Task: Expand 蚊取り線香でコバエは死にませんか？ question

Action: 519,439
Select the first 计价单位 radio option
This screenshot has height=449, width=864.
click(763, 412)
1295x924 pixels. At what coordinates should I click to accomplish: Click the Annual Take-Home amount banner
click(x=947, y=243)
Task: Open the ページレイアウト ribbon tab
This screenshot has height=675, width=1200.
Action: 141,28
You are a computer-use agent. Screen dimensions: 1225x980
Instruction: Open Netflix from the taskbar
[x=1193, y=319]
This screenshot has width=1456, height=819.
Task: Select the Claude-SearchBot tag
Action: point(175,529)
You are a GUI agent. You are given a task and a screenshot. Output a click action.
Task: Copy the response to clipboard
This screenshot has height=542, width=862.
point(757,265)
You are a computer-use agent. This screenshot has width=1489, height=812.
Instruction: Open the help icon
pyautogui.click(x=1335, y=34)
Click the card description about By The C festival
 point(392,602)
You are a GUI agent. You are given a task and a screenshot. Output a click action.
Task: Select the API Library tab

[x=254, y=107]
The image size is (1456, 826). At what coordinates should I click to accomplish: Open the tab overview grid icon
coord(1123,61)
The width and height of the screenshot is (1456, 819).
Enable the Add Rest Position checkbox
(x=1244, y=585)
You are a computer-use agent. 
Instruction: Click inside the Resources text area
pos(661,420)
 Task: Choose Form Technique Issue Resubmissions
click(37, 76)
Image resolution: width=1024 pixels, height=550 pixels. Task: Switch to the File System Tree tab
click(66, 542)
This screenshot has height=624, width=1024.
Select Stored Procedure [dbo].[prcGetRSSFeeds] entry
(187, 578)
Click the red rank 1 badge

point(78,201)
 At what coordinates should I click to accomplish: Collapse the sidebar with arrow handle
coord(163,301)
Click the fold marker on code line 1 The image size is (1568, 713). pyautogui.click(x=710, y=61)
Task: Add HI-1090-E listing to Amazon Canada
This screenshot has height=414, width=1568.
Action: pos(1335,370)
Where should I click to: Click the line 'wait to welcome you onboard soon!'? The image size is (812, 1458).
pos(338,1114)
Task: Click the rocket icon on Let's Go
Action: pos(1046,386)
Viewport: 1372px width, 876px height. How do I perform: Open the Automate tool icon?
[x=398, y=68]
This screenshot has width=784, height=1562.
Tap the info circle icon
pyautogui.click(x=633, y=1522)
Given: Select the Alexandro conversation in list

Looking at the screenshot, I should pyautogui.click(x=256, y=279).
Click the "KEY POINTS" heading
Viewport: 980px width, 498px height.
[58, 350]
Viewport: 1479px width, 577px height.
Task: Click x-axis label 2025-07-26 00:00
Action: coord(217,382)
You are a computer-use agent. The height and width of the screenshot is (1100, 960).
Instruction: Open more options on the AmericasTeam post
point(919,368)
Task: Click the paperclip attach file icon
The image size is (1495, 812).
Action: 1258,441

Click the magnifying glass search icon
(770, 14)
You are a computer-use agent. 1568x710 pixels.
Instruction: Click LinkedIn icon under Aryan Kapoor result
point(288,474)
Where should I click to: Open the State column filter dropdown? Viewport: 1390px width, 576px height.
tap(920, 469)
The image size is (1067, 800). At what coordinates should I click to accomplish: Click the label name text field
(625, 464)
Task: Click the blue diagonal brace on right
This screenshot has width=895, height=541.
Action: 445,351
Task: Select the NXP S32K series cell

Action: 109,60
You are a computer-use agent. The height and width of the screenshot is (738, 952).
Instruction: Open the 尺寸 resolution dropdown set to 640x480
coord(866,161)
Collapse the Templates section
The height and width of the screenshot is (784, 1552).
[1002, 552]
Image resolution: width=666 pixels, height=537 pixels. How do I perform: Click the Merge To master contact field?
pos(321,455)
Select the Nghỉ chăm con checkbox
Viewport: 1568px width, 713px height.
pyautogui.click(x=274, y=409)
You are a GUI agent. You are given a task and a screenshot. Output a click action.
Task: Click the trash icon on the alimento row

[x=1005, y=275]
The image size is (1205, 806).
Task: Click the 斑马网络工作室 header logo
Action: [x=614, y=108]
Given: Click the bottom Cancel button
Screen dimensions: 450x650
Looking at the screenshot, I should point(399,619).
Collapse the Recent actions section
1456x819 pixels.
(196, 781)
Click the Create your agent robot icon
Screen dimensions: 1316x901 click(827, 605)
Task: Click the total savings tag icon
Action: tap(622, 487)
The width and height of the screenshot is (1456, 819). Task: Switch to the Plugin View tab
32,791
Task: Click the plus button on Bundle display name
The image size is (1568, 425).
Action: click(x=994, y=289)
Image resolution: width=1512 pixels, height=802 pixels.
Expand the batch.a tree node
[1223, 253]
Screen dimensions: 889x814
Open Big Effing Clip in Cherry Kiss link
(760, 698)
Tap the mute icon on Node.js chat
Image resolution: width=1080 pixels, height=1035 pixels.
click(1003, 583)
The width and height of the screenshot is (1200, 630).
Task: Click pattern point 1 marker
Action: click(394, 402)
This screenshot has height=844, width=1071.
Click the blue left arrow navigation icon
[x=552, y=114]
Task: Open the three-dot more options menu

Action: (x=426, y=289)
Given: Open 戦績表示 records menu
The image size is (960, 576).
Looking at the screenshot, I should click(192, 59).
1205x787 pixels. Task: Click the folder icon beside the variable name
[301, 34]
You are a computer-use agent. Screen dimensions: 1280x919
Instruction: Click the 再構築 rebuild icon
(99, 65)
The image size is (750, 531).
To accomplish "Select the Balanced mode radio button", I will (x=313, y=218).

◆ Aim ◆
Collect every line of the material above that contains the word "more".

◆ Reply to the exercise ◆
Instruction: Open more options on the AmericasTeam post
Task: Open the three-dot more options menu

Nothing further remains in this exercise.